What the exercise asks:
Once the line with "The height and" is found, write it out along with every line after it, exactly, up to the last line of the entries below. Exclude pictures.

Source material:
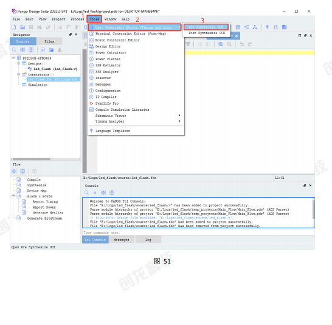Viewport: 332px width, 325px height.
Task: Click the Navigator horizontal scrollbar
Action: coord(45,159)
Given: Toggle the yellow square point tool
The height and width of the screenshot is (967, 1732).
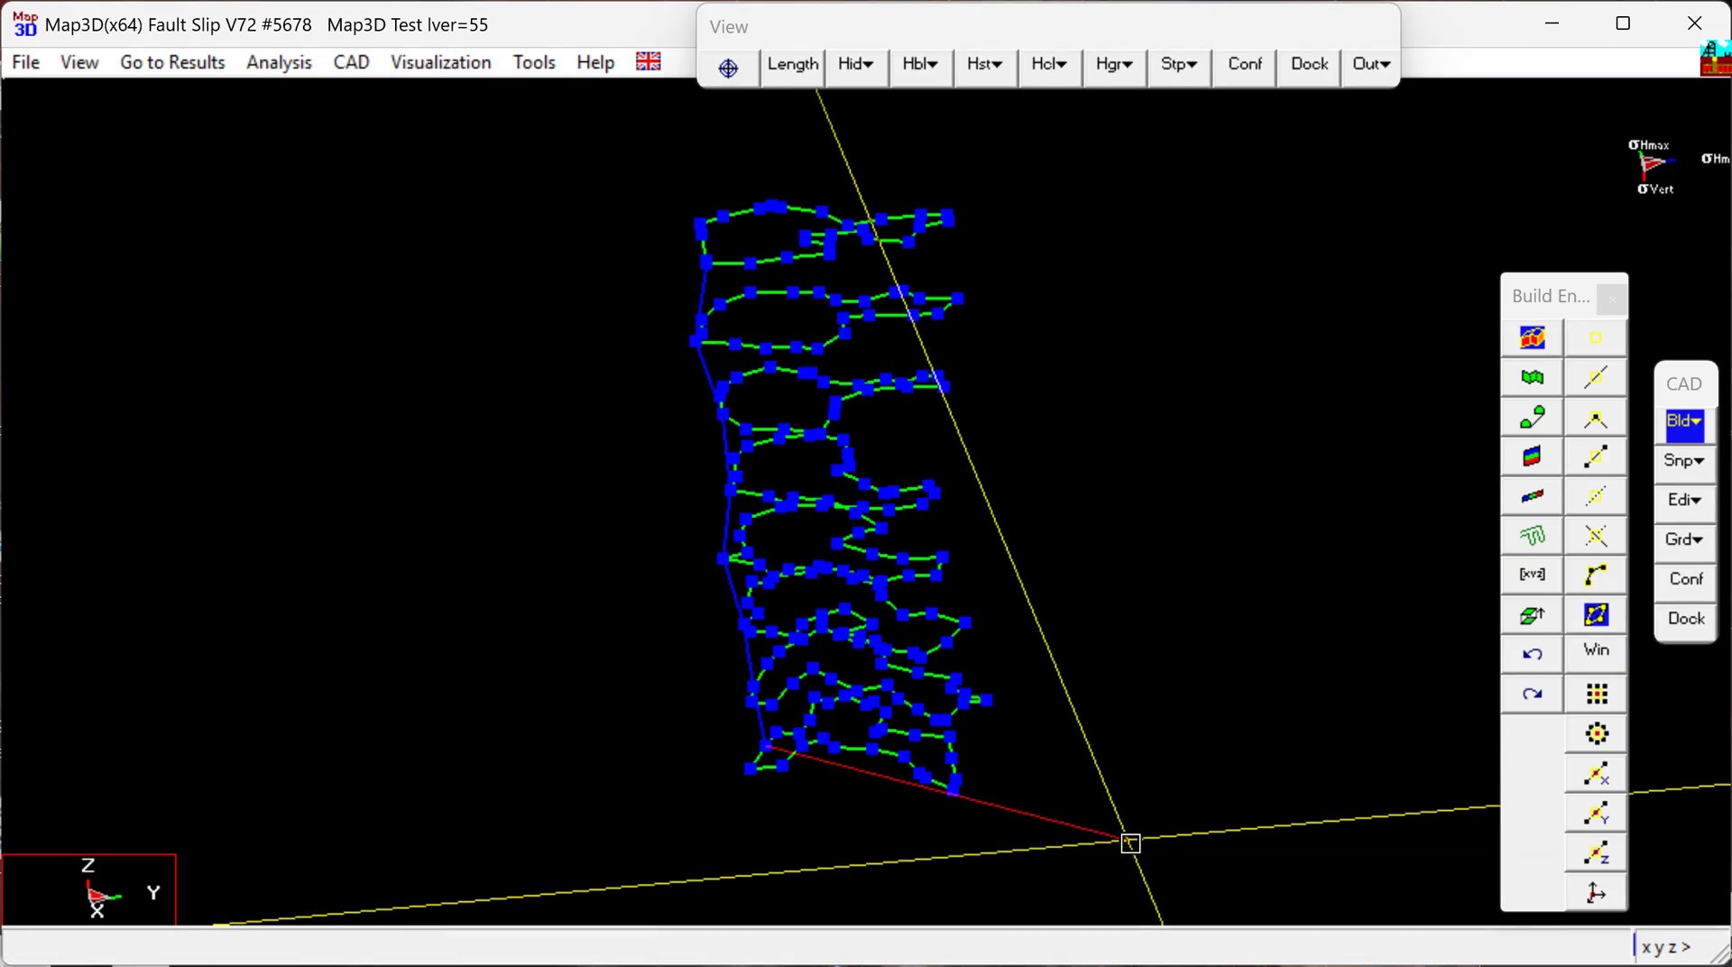Looking at the screenshot, I should click(x=1596, y=338).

Response below:
The height and width of the screenshot is (967, 1732).
Looking at the screenshot, I should click(x=1596, y=338).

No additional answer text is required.